Conta le righe dei record che contengono la stringa "gear" e scrivi soltanto il numero.

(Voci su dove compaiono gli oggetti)
____________
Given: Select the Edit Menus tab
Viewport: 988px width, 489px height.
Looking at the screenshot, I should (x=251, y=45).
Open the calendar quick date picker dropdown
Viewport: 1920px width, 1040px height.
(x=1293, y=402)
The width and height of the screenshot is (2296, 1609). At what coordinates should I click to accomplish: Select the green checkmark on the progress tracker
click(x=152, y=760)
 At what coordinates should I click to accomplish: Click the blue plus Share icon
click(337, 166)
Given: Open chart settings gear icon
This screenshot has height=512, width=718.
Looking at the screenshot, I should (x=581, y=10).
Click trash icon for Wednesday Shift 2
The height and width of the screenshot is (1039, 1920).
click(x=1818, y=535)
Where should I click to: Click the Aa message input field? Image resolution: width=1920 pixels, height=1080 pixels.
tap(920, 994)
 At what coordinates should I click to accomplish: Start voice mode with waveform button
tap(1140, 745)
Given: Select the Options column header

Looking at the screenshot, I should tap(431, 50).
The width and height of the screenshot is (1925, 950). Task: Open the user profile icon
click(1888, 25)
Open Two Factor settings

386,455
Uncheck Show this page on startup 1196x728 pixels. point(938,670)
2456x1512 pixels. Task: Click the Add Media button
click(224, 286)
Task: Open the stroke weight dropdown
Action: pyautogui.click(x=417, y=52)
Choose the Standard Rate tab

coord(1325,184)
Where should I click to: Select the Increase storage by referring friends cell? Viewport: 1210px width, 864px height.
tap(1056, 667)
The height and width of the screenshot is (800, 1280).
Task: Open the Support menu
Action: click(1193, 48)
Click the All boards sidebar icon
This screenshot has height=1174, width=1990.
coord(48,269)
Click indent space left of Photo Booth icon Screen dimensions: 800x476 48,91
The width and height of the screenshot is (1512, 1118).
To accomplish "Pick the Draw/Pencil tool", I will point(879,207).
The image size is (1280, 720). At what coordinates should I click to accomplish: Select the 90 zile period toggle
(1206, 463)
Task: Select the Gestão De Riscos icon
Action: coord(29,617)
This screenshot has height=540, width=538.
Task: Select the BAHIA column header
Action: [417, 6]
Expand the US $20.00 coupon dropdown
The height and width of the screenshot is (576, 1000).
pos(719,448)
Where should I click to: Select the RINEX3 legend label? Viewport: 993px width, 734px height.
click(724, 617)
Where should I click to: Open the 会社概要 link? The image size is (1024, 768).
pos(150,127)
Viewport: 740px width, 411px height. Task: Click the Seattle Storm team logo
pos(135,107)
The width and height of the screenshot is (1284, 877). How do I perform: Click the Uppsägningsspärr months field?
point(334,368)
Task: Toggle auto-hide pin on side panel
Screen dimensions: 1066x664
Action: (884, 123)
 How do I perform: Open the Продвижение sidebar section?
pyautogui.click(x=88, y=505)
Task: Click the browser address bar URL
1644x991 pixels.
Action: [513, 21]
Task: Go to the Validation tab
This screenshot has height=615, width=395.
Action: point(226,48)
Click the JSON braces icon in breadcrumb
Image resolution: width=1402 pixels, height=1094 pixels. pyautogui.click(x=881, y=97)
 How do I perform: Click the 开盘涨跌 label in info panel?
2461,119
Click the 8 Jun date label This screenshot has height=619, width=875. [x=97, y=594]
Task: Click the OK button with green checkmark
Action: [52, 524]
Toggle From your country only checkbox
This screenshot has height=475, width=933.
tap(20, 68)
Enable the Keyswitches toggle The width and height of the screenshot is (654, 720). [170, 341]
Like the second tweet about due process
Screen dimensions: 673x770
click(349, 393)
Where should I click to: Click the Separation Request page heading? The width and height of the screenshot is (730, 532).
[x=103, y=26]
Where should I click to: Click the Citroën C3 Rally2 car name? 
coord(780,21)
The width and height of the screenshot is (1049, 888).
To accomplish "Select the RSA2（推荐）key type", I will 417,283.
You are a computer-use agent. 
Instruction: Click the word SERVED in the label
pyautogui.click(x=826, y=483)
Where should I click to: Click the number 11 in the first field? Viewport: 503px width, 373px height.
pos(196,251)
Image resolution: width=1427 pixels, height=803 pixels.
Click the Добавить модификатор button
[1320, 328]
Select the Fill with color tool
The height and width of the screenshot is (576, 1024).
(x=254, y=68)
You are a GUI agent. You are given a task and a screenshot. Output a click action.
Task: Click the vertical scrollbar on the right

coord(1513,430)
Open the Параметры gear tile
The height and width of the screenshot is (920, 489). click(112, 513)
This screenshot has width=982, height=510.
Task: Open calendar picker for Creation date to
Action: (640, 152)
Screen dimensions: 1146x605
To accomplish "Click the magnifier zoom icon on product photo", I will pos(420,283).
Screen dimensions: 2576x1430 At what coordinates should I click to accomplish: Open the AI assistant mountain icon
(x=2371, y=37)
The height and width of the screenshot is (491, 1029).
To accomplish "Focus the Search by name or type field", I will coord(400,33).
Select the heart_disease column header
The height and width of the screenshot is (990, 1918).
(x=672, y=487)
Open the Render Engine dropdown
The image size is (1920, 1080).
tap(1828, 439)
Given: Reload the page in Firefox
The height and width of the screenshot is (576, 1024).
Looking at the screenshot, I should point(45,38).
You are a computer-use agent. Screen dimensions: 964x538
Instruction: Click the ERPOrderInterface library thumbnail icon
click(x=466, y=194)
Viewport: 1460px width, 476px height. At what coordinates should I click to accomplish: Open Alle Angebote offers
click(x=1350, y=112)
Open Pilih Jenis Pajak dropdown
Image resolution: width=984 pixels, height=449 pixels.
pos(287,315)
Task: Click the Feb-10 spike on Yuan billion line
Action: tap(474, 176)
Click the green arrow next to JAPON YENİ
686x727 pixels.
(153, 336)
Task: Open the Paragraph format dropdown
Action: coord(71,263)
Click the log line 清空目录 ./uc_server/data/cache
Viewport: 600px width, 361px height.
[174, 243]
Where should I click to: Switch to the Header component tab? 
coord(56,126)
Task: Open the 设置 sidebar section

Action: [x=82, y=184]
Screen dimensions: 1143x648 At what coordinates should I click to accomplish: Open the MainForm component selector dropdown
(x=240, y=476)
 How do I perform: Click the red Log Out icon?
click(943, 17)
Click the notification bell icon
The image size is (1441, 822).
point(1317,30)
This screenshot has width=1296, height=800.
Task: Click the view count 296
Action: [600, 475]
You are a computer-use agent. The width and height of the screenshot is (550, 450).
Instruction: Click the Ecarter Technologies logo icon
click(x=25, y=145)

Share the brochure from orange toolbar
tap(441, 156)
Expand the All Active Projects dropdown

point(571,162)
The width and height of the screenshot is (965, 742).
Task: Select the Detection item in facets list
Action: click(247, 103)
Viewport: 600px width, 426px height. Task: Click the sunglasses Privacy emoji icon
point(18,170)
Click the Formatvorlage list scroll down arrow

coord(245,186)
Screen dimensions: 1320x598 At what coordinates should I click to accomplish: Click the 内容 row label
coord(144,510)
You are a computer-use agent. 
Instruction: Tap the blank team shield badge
____________
RISPOSTA COMPLETA: 2